As the semester continued, I would look forward to every Tuesday and Thursday because I knew I’d get to sit behind Zac and stare at his lion’s mane of blonde hair.  Some days, he was very talkative in class as he would tell us why another student’s story was or wasn’t honest.  Other days, he would sit in a sullen silence and I would wonder what inner darkness he was wrestling with.  As the days passed, I wondered when he would finally read us something he had written.  What mysteries would be revealed when he finally opened his soul.

One day, he came into class, turned around in his chair to face me, and held up a thick bundle of papers.

“I wrote this last night,” he said.

“Are you going to read it?” I asked, trying to hide my near-giddy excitement.

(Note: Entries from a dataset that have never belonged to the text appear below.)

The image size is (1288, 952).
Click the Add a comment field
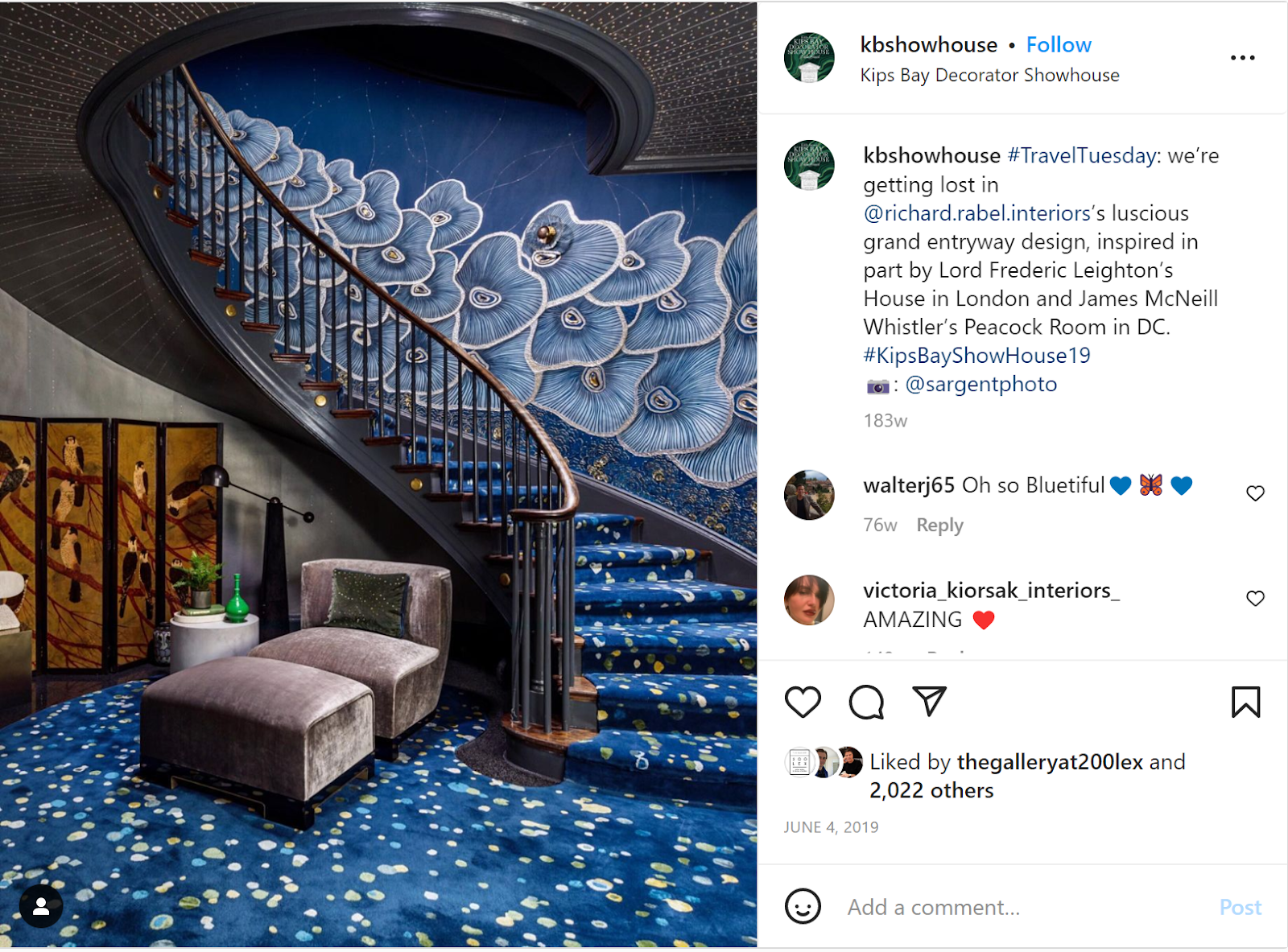pyautogui.click(x=1022, y=908)
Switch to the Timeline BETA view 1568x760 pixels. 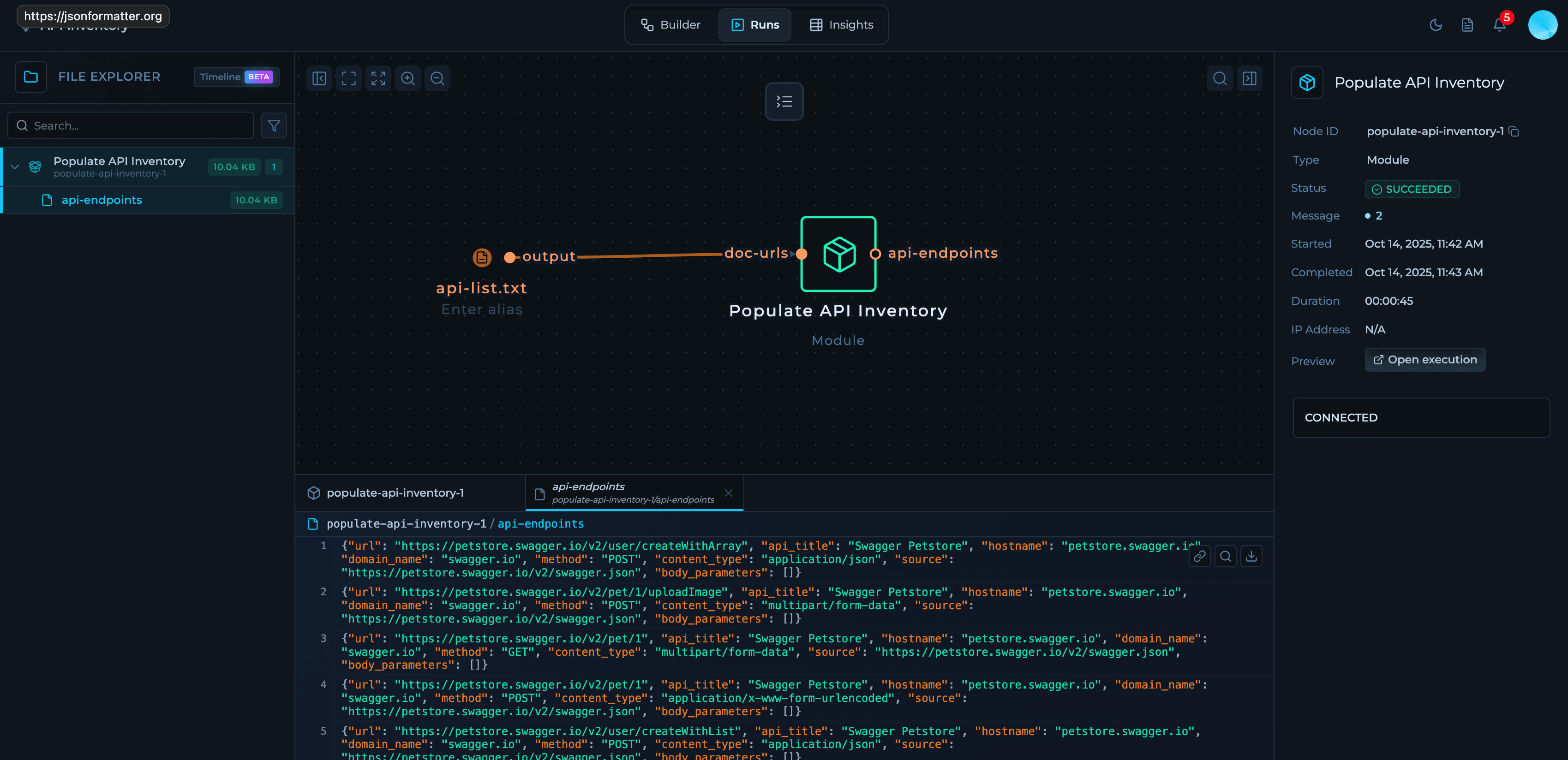coord(236,77)
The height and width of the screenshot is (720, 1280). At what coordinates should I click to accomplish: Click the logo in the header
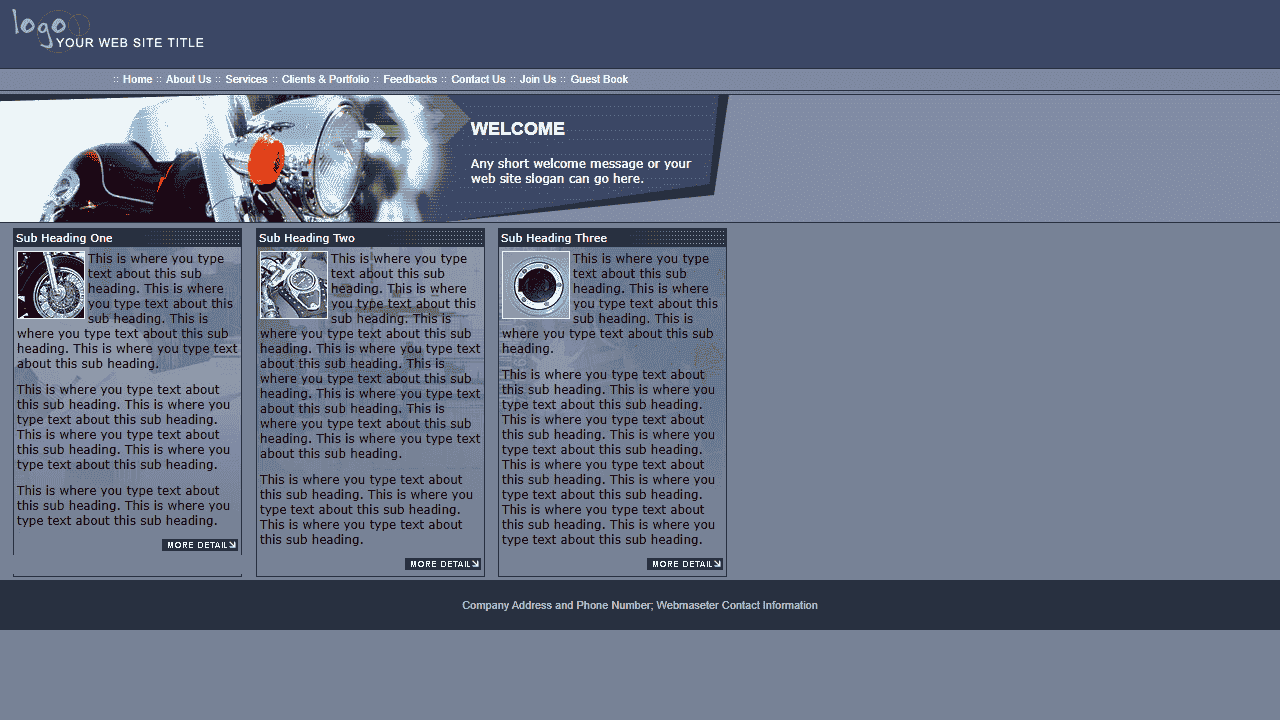pyautogui.click(x=107, y=31)
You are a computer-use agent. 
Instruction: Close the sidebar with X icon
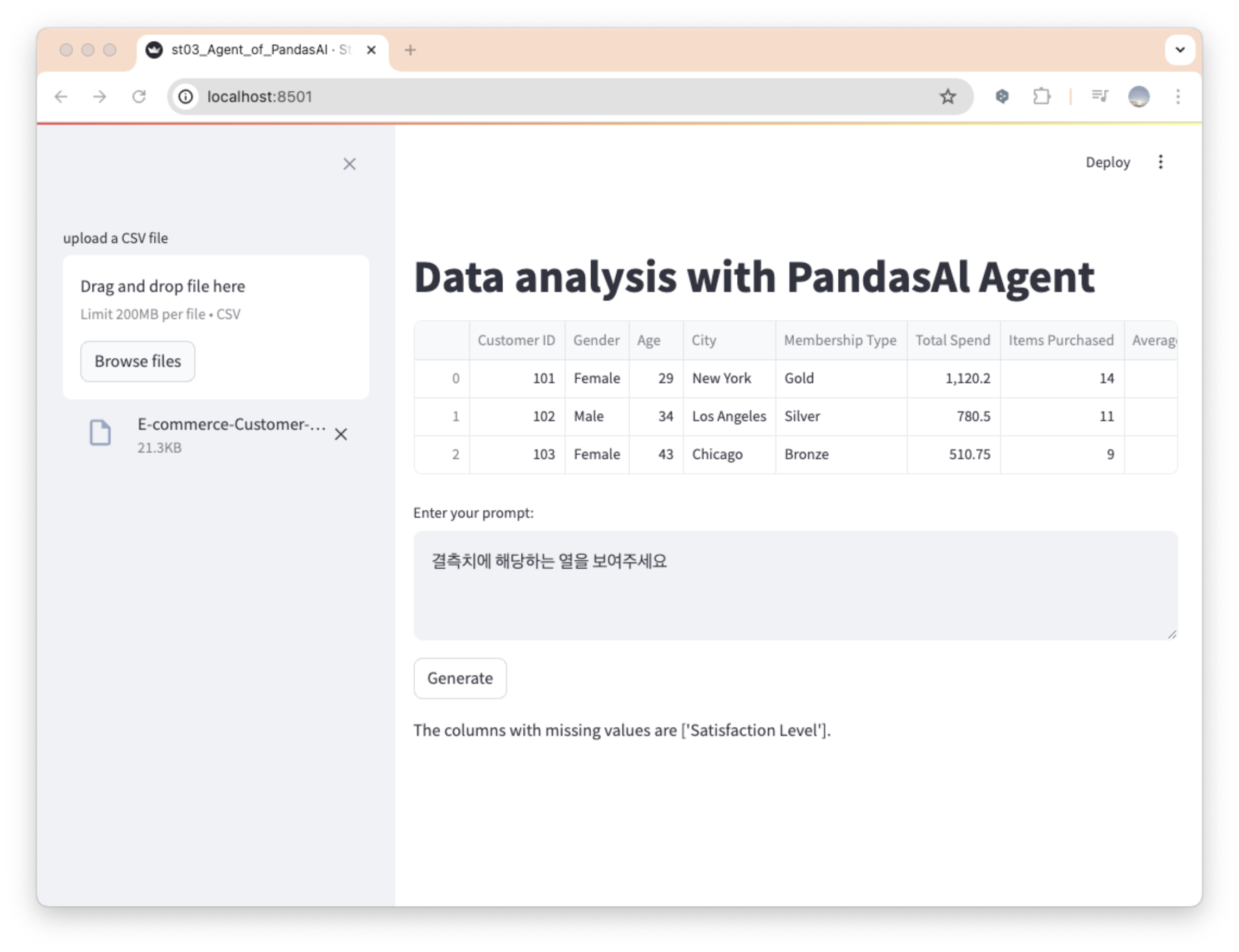pyautogui.click(x=349, y=164)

“No,” he replied before suddenly ripping the pages in half, “a true artist has to be willing to destroy what he creates.”

I sat there, shocked.  I wondered if I would have the courage to be a true artist.  I wondered if Zac would ever trust me enough to let me know what he had just destroyed.  Yes, I decided, he would trust me.  If I had to, I would spend the rest of the semester earning that trust.

Unfortunately, at our next class, Zac did read us the story he had previously “destroyed.”  It was about an angry, rebellious, bearded 23 year-old who, one night, spotted a dead dog in the middle of the road and it caused him to reconsider everything that he felt he knew about his girlfriend, his friends, and the father who never understood why his son didn’t want to take over the family hardware store.  It was a long, angry narrative about crushed idealism, spiritual ennui, and lots of profanity.  The main character had a habit of responding to every comment with an angry one-liner and no one could ever refute his arguments, which I guess is the advantage of writing about yourself.  It included a lengthy sex scene between Zac’s doppelganger and a high school cheerleader who was secretly fed up with being popular and I had to swallow a giggle when Zach hit the line, “His hands found her breasts,” as if they had previously gone missing.  In short, it was really, really bad.

That was pretty much the end of things for me and Zac.  The beard, the intensity, the self-righteous anger; it was all kind of annoying without any talent to go with it.  Still, it was a good few weeks.

Zac read a few more stories over the course of that semester, all of which were about the same angry and profane 23 year-old who didn’t get along with his Dad and who spent his time “telling it like it is.”  Usually, I zoned out whenever he was reading.  Occasionally, he would still talk to me about his artistic insights and I would nod and smile without actually hearing what he was saying.  He mentioned Keroauc a lot but I couldn’t help but get the feeling that Zac would have been one of the fans that Keroauc complained about in Big Sur, always dropping by unannounced and demanding to know if Kerouac had written anything else about Dean and Sal.  About halfway through the semester, I think Zac finally figured out that I was bored with him because his stare became a bit less intense.  I caught him rolling his eyes once as I read a story about an angry 19 year-old who always knew the perfect thing to say and who spent a lot of time considering the duality of nature.  After the end of the semester, he disappeared from campus.  Whether he graduated or dropped out or transferred somewhere else, no one knew.  Actually, to be honest, no one cared.

I do sometimes wonder what happened to Zac.  Is he still writing or did he eventually take over the family hardware store?  And did he ever shave that ridiculous beard?